文字与元素定位记录:
=======

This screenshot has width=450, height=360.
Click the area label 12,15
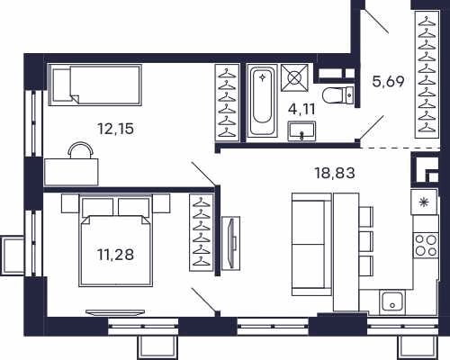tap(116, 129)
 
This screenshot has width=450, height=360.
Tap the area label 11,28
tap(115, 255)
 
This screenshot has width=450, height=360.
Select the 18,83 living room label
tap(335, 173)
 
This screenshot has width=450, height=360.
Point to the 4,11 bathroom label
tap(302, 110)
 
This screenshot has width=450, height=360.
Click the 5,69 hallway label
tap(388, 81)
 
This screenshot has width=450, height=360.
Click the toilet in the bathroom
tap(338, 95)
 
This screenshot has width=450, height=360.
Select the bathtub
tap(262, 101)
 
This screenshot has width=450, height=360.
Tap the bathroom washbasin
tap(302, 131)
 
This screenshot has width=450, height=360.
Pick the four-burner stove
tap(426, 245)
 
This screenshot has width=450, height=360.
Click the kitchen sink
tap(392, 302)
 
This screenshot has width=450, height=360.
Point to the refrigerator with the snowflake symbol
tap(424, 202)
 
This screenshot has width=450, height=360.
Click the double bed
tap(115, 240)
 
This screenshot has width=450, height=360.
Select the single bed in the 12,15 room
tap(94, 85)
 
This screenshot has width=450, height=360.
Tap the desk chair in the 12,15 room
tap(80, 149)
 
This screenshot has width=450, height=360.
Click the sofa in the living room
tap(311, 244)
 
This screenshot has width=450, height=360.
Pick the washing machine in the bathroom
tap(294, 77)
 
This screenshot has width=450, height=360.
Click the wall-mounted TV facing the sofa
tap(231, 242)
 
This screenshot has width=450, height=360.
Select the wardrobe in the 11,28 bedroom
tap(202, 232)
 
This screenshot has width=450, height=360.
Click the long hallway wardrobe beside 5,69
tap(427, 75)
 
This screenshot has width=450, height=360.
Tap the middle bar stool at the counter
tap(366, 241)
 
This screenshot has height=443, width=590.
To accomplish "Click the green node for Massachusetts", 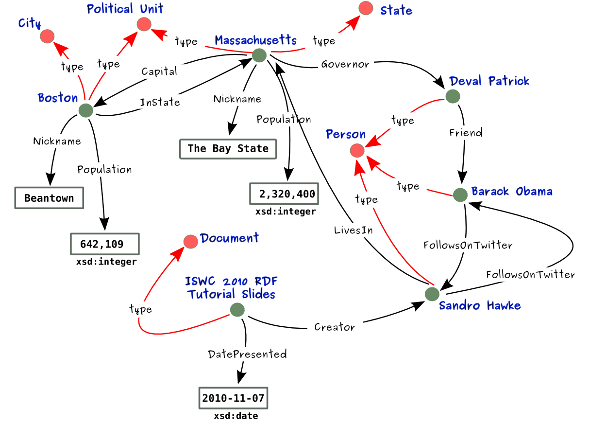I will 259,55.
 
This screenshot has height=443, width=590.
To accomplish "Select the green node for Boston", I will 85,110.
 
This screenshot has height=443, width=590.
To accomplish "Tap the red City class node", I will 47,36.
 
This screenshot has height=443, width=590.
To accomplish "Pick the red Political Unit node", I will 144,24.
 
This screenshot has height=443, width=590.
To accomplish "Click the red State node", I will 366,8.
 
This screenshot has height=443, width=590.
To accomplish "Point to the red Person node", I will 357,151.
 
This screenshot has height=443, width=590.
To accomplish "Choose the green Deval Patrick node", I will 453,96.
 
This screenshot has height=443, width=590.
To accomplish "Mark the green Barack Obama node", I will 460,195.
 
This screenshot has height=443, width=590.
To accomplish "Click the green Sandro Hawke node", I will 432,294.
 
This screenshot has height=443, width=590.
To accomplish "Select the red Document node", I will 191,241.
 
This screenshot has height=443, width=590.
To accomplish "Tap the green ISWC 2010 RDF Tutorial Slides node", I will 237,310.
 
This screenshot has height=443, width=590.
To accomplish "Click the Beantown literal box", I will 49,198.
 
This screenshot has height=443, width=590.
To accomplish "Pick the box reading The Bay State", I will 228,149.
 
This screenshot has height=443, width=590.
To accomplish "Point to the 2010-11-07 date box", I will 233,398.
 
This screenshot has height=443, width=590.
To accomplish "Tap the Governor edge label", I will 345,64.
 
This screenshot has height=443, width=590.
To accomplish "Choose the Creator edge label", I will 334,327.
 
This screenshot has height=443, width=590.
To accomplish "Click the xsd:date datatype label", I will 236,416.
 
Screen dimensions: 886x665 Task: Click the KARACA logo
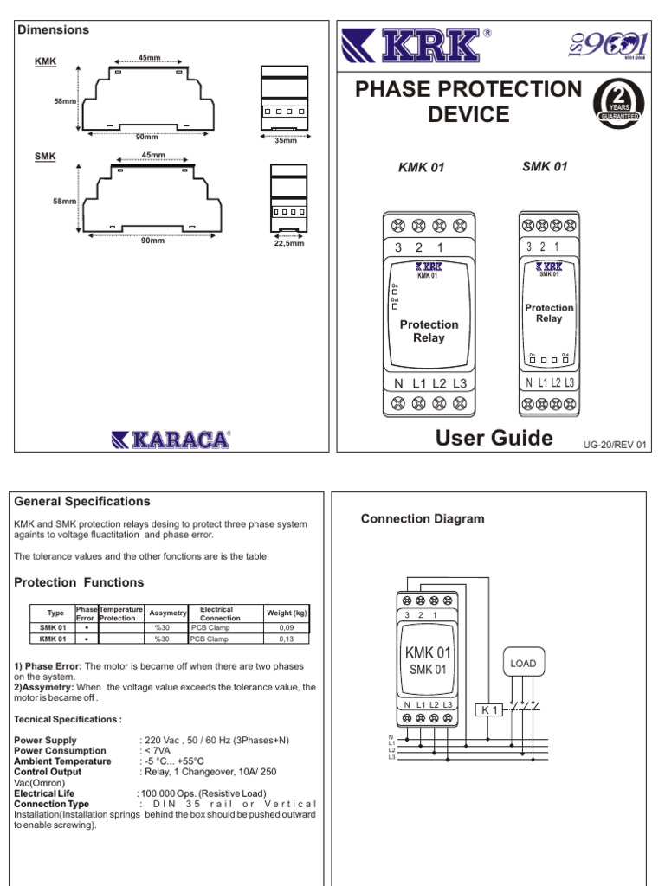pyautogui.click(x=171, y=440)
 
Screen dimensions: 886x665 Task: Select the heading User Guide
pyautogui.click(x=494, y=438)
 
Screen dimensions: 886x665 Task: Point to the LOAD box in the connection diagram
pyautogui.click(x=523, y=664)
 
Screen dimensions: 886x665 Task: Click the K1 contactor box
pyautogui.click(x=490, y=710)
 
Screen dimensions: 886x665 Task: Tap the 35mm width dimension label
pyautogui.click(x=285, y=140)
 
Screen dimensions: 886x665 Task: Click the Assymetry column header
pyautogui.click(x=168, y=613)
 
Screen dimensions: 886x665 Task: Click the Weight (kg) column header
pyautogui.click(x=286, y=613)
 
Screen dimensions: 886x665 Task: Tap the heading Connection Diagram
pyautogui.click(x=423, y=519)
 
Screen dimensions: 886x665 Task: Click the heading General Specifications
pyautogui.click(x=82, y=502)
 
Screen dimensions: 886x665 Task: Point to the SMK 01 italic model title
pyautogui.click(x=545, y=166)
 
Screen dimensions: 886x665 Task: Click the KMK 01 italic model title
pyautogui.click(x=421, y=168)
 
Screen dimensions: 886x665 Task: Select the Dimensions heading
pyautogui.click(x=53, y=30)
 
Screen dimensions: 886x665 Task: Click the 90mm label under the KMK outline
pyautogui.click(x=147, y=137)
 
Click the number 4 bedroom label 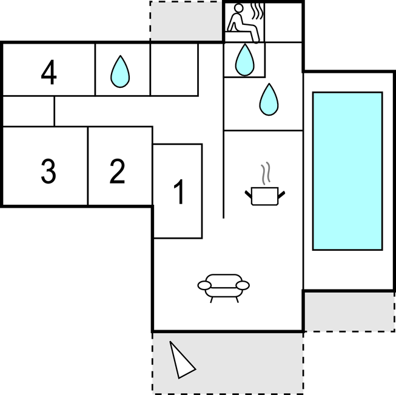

=======

指令:
统计上方条目中含有字符串“model”的行数，只写出数字。

任务回答:
2